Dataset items
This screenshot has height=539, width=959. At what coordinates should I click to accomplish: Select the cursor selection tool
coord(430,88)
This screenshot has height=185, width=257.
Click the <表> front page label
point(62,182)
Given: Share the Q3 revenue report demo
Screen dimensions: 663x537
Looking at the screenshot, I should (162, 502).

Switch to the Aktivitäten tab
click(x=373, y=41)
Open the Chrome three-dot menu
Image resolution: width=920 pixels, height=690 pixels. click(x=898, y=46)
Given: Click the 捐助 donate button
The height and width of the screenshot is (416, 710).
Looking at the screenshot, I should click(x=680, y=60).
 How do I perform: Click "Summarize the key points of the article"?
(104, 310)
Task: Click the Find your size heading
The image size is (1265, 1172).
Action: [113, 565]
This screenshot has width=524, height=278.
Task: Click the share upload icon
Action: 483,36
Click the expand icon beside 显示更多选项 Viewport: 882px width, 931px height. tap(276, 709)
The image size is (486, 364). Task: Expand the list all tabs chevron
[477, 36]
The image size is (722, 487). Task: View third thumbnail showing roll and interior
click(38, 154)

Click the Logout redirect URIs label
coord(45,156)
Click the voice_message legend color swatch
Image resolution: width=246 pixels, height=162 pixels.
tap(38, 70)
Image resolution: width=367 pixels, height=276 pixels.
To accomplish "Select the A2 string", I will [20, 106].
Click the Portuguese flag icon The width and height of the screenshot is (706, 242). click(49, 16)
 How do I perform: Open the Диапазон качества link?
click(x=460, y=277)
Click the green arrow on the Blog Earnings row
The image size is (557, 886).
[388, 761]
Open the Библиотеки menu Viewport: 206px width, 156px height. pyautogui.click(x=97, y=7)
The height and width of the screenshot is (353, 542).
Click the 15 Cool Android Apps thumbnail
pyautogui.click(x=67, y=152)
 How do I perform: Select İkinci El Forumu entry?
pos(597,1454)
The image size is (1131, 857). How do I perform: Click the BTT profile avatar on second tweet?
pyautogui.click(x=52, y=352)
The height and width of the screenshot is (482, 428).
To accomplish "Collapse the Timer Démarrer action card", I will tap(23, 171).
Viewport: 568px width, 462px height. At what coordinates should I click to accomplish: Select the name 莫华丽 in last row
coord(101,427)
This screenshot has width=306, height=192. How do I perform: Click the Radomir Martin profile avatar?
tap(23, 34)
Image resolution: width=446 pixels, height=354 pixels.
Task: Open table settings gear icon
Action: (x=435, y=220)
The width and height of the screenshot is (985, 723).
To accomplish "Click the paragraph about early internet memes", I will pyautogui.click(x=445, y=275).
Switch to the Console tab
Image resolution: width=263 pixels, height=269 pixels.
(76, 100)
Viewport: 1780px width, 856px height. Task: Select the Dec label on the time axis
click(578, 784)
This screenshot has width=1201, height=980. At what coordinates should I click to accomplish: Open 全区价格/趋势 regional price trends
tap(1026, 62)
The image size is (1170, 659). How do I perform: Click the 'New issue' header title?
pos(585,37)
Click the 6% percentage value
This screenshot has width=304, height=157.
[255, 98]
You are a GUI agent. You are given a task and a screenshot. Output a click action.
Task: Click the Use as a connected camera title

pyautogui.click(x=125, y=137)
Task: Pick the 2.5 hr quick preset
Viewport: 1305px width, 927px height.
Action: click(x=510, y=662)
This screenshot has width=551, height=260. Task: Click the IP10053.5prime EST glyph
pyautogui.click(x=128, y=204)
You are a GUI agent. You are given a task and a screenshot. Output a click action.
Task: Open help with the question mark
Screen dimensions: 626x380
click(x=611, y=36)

** Problem to solve **
The word "will" occurs on some lines of the data. Give the number of those lines only.

** Task output **
3